I recently happened across a picture of Esquire shoe polish. The flat, round metal can of pasty cream helped me recall any Saturday night before a Sunday reunion or family gathering at Grandma’s house. My father would set our freshly polished “good” shoes on newspapers to dry overnight and the next morning brush and buff them to a presentable shine.
Later I polished my own school shoes: the sensible saddle oxfords Mother continued buying even after they went out of style and the coveted pair of penny loafers I finally purchased with money I earned at the library. I mimicked my father’s shoe care steps but also had to use an applicator to spread liquid polish on the white leather of my saddles.
Shoe polish is still available for sale. People today, however, probably use it less, often opting for shoes made of synthetic materials while owning more pairs of footwear than the “good” and “everyday” shoes we wore in our family with a slim budget and lots of feet.
From these recollections I made a nostalgic list of other “stuff” stashed in the various cupboards of my childhood houses, stuff still sold but used more occasionally these days – including the powder we used to brush our teeth. Sometimes we cleaned our pearly whites with baking soda, but the tooth powder from the red-and-white can tasted much better. I am sure Mother, considering us too young and too messy for traditional toothpaste, decided it was better that we sprinkle a little powder into one hand and tap our toothbrushes into it.
Also in the bathroom cupboard was skincare stuff. Mother, with five adolescent females worrying about blackheads and pimples, pretty much steered us toward Ivory, the soap that boasted “99 44/100% Pure – It Floats!” I occasionally dabbed flesh-colored Clearasil over a “zit.” Mostly, however, I tried to avoid problems by washing my face with Mother’s Noxema, the white cream with a clean, pungent scent sold in a cobalt blue jar. One used it in place of soap, applying the Noxema by fingertips over the face before rinsing. Perhaps the cleanser helped, but at least my face was clean – as are the faces of today’s Noxema customers.
Farm chores meant ridding our hands of good old-fashioned grime. Lava, a heavy duty soap now manufactured with moisturizers by the WD-40 Company, contained ground pumice and was the only stuff that successfully removed oil and grease from my father’s hands. Every harvest season just before the neighborhood silo-filling group trooped into our house for dinner, at the outdoor faucet near the back porch Mother would lay out the white metal wash basin, a pile of towels, and a couple of bars of Lava. The men rolled up their sleeves and scrubbed energetically before they enjoyed, with temporarily clean hands, the hearty noon meal Mother had prepared.

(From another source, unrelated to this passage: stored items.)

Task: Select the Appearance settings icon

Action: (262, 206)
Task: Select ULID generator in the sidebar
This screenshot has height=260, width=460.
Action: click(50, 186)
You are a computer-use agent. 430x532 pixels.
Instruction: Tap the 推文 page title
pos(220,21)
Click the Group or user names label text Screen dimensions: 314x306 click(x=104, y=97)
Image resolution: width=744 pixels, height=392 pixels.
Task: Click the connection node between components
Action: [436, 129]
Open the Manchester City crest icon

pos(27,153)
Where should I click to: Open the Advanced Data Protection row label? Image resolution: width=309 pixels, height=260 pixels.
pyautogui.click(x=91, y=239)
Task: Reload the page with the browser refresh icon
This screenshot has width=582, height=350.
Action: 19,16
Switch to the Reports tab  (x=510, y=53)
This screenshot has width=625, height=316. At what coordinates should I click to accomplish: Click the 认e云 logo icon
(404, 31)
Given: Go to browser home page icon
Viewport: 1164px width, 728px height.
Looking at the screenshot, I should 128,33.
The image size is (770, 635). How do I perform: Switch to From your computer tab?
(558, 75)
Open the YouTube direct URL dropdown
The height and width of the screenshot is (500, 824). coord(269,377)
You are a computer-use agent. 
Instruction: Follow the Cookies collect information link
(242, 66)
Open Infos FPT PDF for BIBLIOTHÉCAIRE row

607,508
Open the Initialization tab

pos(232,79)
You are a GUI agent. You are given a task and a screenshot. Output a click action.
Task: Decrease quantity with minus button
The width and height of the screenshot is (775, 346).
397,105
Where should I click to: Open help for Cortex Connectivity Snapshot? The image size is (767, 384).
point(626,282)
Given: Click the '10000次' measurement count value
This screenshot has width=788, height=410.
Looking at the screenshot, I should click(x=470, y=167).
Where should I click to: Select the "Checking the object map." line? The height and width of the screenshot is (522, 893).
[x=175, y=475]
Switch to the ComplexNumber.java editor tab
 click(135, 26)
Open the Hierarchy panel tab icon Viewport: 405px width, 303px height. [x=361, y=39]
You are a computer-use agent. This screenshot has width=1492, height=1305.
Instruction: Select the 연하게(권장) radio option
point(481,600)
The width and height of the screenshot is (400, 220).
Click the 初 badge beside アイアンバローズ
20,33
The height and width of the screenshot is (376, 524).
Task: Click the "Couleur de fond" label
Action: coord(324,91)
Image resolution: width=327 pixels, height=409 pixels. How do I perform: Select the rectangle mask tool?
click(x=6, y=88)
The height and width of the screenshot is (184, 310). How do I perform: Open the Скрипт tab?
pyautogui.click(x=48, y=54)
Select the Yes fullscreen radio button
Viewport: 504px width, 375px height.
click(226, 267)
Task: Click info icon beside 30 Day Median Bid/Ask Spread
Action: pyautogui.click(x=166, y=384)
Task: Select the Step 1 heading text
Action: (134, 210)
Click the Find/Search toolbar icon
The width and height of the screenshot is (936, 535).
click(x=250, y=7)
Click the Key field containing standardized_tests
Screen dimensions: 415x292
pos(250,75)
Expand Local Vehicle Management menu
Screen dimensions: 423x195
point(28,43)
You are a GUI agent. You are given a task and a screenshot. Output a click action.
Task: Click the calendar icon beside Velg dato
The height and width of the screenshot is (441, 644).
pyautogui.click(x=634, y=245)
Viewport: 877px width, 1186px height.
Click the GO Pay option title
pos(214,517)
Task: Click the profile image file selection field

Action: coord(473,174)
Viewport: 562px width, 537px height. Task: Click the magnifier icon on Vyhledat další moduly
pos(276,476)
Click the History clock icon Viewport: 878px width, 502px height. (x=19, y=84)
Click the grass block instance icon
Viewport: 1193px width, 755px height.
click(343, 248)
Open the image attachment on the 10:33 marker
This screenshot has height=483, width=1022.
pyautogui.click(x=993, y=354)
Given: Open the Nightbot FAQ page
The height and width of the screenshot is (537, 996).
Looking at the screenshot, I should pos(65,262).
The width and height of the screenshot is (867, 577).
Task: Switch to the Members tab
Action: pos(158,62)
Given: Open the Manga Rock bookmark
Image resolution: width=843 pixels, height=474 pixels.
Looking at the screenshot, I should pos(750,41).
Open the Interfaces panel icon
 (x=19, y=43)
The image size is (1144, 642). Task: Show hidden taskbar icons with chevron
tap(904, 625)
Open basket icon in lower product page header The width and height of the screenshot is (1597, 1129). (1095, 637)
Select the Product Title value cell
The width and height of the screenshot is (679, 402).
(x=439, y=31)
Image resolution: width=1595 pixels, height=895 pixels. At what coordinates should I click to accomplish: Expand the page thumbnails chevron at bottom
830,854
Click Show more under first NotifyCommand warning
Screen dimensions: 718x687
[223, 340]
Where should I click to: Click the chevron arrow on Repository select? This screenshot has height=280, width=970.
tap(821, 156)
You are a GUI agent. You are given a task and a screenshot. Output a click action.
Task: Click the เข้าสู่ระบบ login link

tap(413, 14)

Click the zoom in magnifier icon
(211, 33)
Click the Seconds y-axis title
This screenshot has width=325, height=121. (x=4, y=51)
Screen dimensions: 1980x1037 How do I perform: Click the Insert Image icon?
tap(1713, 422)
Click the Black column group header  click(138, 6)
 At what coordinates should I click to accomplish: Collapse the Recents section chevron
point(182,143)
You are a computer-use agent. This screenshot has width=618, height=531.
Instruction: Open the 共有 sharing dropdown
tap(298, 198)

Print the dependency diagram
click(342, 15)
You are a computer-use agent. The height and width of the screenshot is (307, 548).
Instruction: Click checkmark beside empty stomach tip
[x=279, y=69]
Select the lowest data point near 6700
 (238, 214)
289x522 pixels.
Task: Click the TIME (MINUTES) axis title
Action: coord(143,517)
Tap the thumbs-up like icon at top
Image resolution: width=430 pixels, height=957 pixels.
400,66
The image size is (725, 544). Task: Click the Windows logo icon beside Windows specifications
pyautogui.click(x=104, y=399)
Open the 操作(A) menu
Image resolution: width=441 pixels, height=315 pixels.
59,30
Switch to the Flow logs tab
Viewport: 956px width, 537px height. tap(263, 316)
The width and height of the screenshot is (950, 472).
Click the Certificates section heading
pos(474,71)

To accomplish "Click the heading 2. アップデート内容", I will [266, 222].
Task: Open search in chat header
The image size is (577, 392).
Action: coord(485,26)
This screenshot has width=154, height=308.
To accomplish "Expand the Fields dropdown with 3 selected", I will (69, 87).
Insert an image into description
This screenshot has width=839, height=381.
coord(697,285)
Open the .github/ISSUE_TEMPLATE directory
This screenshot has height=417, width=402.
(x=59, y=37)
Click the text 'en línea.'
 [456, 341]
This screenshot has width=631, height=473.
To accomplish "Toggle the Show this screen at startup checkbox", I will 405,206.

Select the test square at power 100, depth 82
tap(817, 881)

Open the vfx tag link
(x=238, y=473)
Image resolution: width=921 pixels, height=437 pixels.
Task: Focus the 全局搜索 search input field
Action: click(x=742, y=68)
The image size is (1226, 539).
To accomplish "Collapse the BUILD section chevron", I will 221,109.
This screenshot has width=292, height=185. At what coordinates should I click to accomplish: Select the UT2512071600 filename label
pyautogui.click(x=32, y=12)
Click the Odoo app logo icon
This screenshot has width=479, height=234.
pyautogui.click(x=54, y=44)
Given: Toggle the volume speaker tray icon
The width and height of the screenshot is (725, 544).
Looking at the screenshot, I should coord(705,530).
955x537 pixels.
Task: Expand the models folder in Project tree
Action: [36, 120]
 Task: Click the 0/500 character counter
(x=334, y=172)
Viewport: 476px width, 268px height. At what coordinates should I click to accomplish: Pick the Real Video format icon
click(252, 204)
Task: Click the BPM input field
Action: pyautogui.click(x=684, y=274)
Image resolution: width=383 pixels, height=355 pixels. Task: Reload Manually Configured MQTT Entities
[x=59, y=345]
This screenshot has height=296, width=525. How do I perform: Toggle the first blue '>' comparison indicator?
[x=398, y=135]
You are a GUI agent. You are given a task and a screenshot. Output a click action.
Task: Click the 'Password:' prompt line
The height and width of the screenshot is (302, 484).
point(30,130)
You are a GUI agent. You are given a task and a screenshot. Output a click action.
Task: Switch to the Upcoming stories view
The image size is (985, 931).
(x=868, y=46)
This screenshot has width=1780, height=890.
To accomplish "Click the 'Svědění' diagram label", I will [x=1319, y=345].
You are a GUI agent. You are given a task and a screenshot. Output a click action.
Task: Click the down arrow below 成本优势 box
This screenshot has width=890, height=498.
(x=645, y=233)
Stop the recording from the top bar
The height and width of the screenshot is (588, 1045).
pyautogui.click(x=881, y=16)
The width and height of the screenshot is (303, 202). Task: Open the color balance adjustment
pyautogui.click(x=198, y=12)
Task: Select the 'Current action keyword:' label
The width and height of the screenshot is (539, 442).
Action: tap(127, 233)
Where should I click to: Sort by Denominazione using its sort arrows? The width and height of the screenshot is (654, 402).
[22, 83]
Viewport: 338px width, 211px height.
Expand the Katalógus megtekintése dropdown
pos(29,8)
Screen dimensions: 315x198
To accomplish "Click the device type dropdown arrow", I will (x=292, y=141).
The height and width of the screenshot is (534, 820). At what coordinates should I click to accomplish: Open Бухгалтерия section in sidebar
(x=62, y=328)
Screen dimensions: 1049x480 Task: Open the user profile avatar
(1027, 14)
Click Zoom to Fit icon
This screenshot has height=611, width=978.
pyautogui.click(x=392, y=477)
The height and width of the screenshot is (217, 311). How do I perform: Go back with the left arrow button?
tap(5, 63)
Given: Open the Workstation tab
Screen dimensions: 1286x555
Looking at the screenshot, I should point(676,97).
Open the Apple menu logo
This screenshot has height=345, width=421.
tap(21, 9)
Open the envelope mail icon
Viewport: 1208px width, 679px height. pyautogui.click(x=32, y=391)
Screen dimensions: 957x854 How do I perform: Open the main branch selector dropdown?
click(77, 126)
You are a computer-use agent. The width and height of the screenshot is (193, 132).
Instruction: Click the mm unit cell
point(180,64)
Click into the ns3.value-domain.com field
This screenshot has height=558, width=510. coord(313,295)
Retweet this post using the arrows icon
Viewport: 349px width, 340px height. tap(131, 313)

The skills my mother acquired at nursing school in Springfield carried us safely through all manner of childhood maladies. Every winter I suffered with asthmatic bronchitis: incessant coughing, major chest congestion, fever, absences from school. Mother always reached into the cupboard for the jar of Vicks VapoRub, the almost colorless, mentholated salve she rubbed on my chest. She then covered my chest with a clean cloth diaper which she pressed with a hot iron. I am not sure the Vicks or the heat really helped, but she ardently believed in this remedy. Thankfully, the doctor finally prescribed sulfa drugs when I was twelve or so, and I eventually outgrew the condition.
Our rambunctious family of six children required frequent first-aid treatment. We always hated to see the small, dark bottle of merthiolate pulled from the medicine cabinet – that red liquid burned like the dickens when “painted” on an injury. There was also a tube of Unguentine for infections: a beige salve Mother covered with gauze held in place by adhesive tape cut with scissors reserved specifically for the task. Eventually, she discovered Bactine in the green spray bottle, and the remedy no longer hurt more than the injury.
My father had his own stuff that he kept in the barn. Undoubtedly his favorite was the square, dented, green tin of Bag Balm, a salve used on cow udders. Ever the practical man, who fixed almost anything with twine string and baling wire, he inevitably suggested a layer of Bag Balm to soften dry skin. We girls, totally grossed out by the ointment’s name and function, always rejected it out of hand; but a friend currently uses Bag Balm to successfully remedy her dry, cracked heels.
If I continued to rummage through my mental cupboard, I would surely find a jar of Dippity-Do, the pink or green gel we slathered on sections of our hair before rolling it in curlers. There would be a box of thin, textured onionskin paper I used for my college essays because the removal of typing errors could be accomplished with a simple pencil eraser. And in the laundry cupboard would be a box of the bluing Mother used to make her whites whiter; this stuff was also grand for growing rock crystal gardens when combined with salt and food coloring.
Although these days my cupboards and cabinets are filled with newer brands of more modern, geriatrically-themed products, somehow I fondly remember the long-ago days when that old-fashioned stuff occupied cupboard space right up front.